__Instructions for the task__: Each line of the records below that holds "element" should be returned.

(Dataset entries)
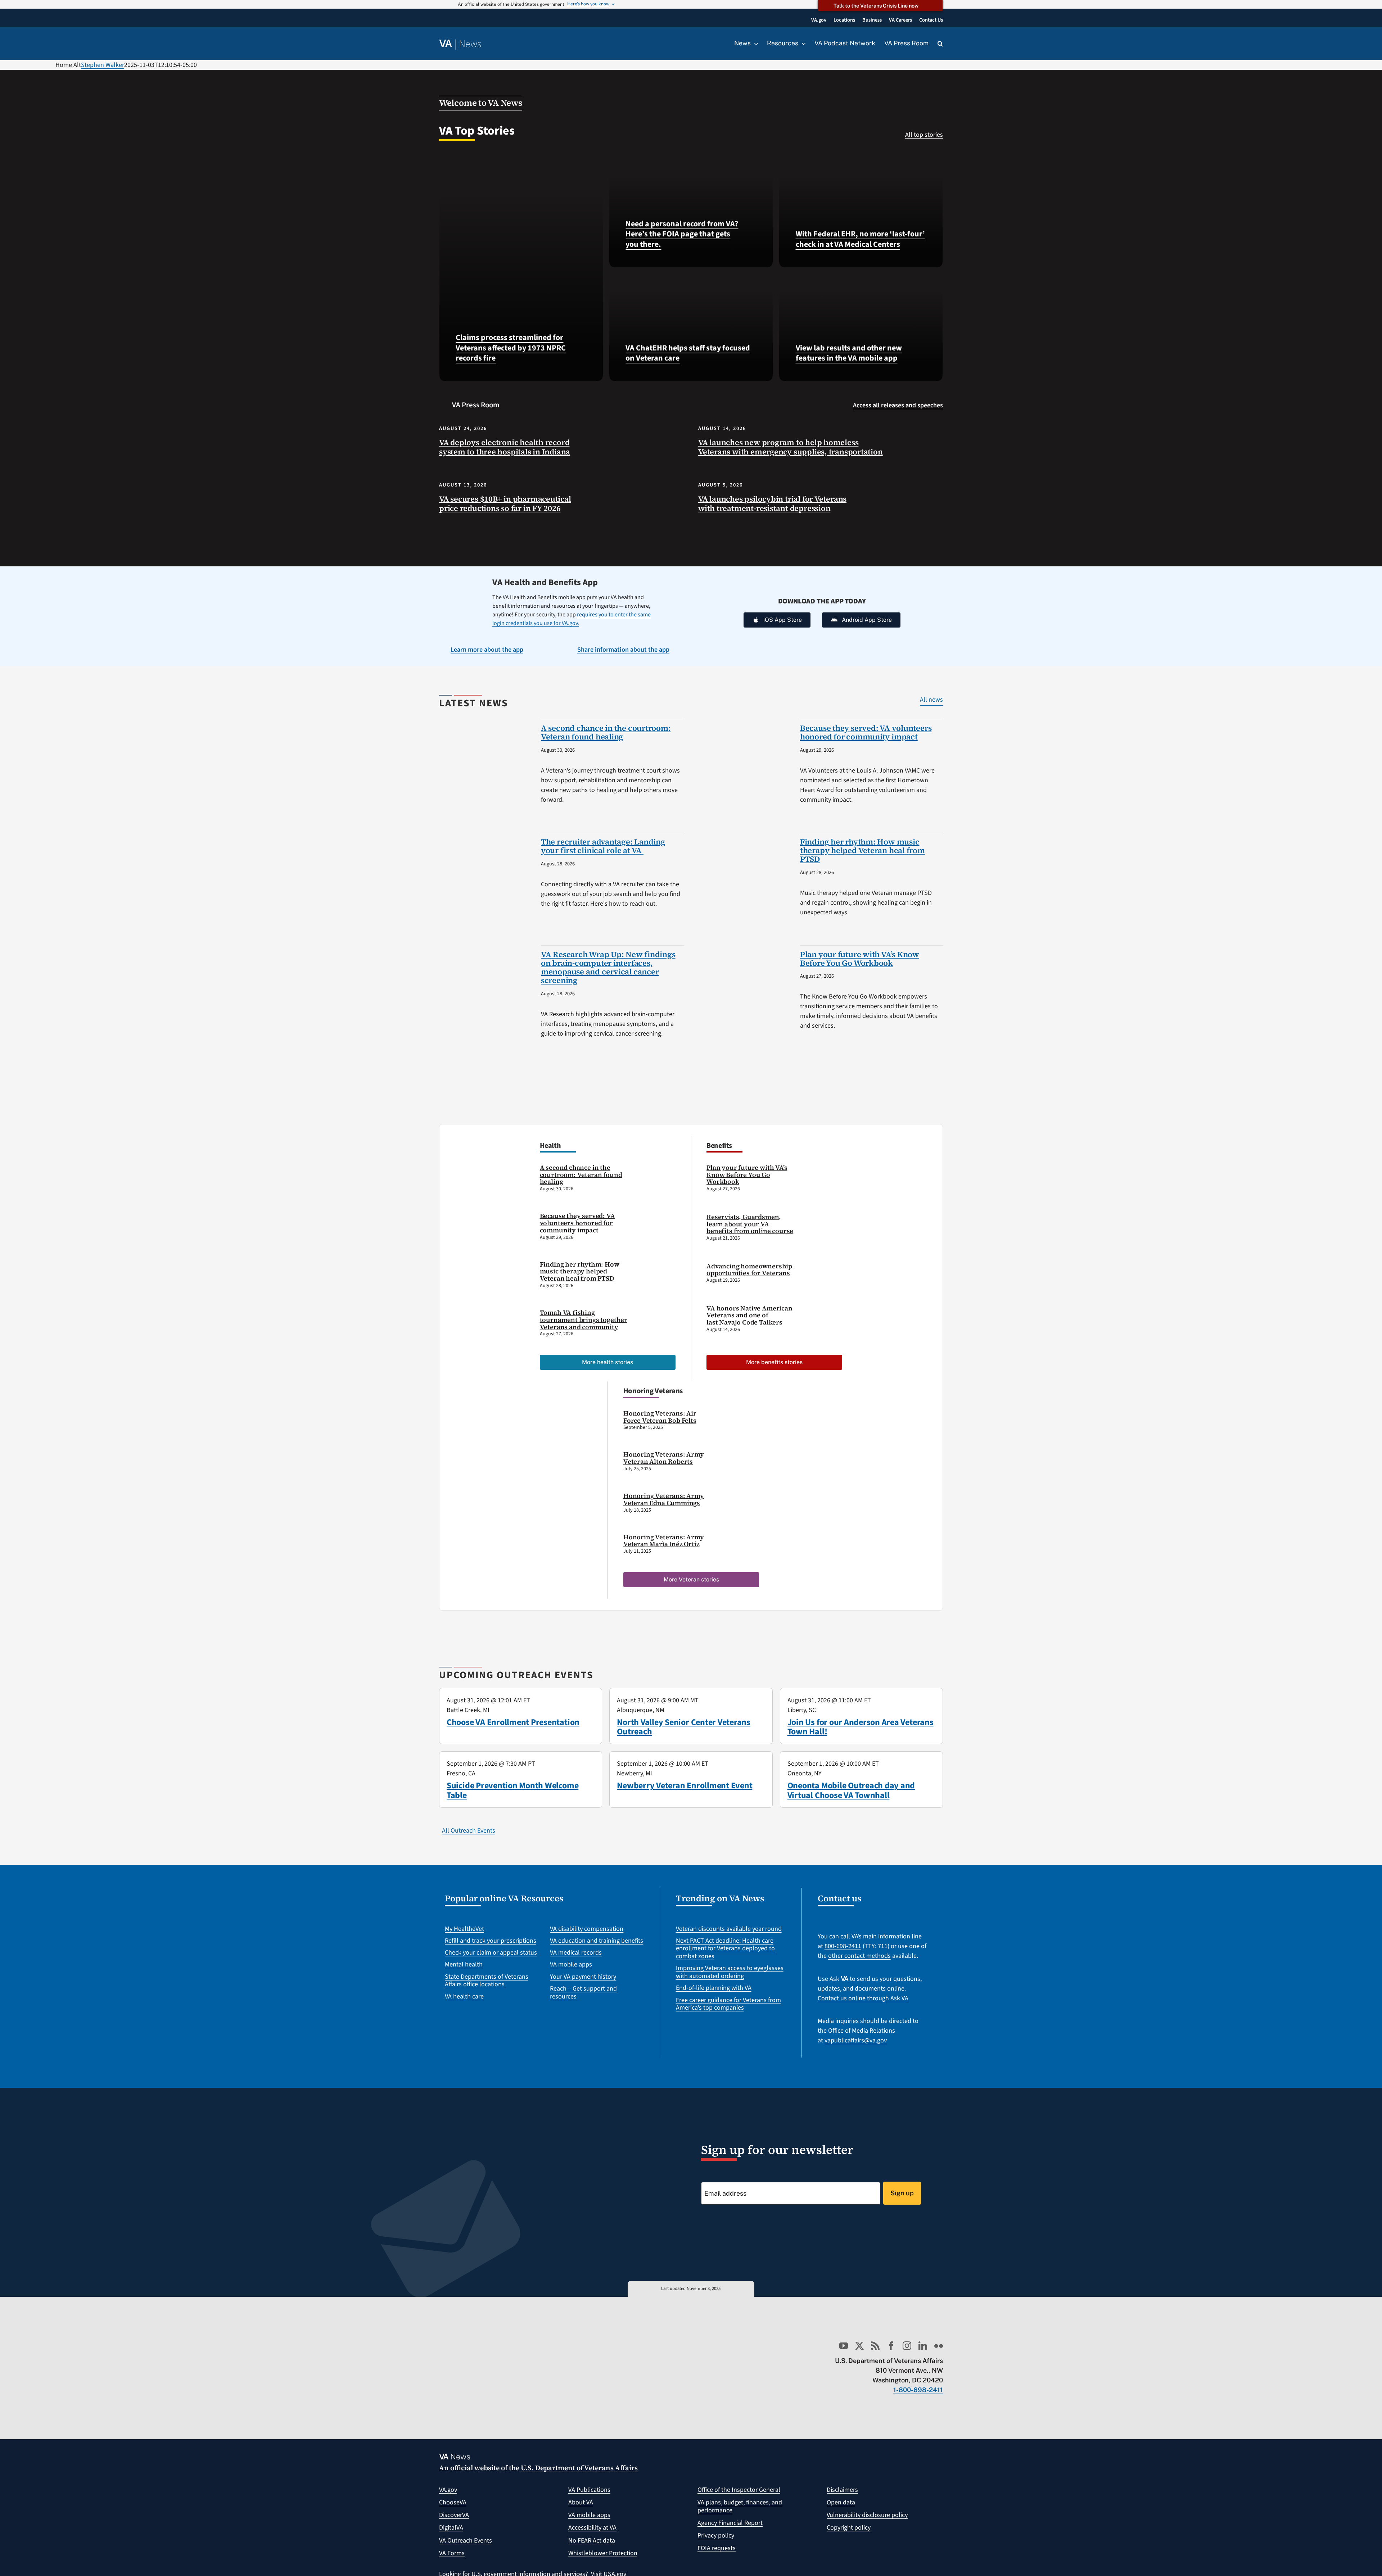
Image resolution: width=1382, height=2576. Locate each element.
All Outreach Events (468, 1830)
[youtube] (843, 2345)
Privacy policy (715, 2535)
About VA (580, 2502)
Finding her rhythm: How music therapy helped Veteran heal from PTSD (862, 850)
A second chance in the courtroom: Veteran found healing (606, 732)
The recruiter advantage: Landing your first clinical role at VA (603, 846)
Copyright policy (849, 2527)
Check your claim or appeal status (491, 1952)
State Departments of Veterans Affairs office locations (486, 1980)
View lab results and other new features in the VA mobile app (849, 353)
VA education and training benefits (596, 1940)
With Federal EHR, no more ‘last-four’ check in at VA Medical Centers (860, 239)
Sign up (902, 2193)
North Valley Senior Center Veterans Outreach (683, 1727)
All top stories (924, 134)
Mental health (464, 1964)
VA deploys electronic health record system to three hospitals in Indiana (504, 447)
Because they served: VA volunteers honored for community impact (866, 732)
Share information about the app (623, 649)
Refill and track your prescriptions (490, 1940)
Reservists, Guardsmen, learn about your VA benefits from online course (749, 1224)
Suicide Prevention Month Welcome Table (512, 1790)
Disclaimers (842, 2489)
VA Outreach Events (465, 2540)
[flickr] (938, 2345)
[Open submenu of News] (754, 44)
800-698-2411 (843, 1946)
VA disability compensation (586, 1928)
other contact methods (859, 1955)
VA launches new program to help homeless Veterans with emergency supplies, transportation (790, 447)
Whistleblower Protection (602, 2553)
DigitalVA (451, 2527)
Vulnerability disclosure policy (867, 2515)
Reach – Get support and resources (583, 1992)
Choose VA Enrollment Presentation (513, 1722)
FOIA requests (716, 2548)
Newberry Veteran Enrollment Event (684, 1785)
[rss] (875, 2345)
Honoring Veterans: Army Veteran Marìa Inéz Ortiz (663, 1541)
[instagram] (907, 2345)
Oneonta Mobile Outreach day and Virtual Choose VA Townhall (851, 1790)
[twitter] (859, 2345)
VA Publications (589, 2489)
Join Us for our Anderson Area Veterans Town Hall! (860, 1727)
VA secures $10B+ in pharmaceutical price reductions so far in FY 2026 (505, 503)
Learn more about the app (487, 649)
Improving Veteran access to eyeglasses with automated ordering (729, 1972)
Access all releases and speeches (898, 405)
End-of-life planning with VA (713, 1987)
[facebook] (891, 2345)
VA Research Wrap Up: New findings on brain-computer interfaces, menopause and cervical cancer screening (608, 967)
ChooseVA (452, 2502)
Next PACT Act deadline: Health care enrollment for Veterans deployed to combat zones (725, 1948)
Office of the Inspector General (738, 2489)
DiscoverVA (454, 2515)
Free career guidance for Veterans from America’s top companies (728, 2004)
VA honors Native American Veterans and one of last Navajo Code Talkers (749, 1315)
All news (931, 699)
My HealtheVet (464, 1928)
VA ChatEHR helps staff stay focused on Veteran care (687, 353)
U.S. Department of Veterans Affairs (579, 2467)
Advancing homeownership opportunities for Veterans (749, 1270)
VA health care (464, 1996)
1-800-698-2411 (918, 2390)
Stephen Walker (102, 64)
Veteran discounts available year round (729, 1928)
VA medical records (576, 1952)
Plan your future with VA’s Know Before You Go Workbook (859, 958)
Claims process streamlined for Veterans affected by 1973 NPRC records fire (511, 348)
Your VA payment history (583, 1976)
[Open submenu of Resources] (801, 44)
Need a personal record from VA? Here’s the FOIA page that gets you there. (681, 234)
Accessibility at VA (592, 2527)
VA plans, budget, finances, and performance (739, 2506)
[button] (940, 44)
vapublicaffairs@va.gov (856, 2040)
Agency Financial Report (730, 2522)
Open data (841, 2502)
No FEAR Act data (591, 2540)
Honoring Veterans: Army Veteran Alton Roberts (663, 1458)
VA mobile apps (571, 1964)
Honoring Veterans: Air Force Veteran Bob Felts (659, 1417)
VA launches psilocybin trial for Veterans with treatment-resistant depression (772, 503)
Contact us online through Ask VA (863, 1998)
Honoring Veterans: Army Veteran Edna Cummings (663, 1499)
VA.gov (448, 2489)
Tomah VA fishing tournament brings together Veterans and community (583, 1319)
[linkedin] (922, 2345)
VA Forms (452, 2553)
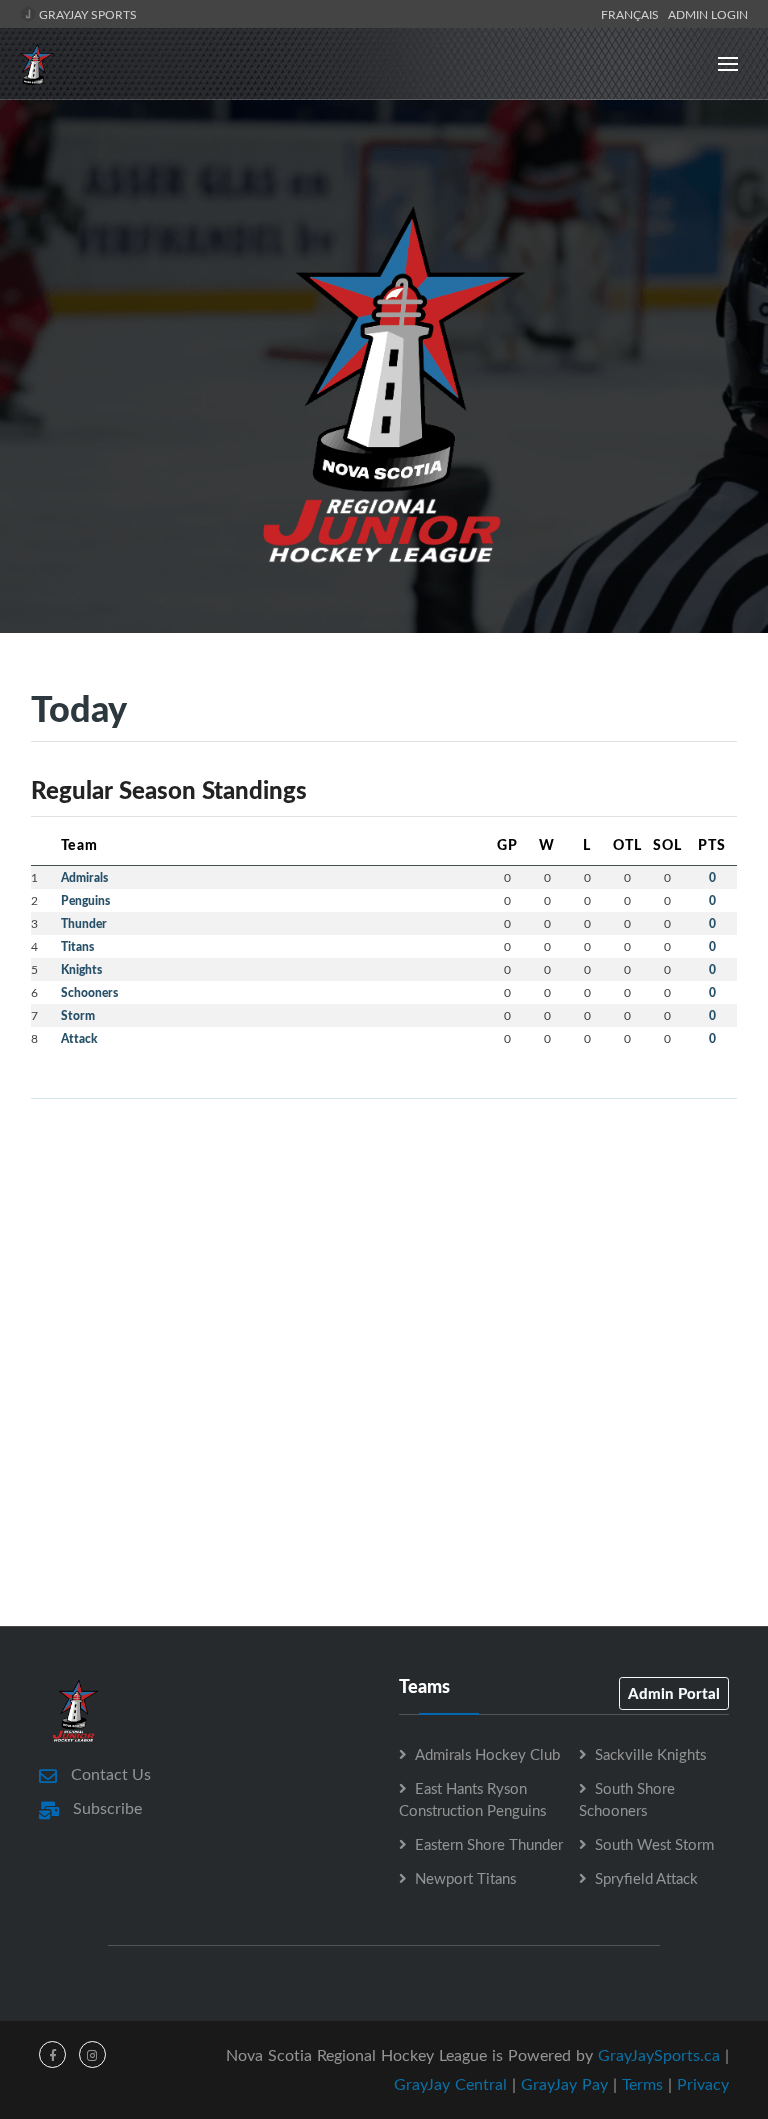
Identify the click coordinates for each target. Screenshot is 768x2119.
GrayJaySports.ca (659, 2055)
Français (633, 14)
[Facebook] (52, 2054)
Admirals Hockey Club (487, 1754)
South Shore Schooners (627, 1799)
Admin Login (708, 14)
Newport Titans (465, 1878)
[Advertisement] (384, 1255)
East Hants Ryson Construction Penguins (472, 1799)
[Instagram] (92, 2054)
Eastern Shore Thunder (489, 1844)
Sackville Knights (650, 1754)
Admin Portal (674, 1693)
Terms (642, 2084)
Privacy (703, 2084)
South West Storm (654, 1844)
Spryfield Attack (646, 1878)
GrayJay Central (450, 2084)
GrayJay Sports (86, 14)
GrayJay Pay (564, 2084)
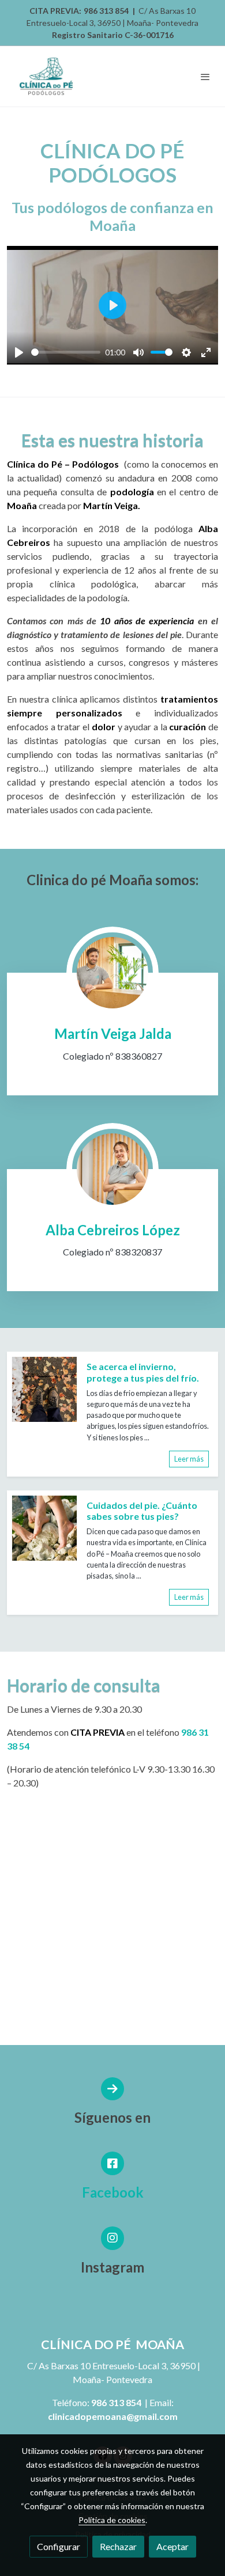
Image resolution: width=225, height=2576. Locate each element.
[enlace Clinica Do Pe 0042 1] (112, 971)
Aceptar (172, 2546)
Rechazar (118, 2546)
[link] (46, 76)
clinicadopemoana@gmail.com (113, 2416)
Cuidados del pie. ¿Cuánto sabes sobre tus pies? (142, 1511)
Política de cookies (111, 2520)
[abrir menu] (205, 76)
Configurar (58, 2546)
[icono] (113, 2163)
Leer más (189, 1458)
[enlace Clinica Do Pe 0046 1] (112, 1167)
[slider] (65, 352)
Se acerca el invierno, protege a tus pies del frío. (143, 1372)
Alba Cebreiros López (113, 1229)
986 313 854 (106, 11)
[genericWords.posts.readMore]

__Output for this exercise__:
Image resolution: width=1382, height=2576. Locate each element.
Image resolution: width=225, height=2576. Locate each element.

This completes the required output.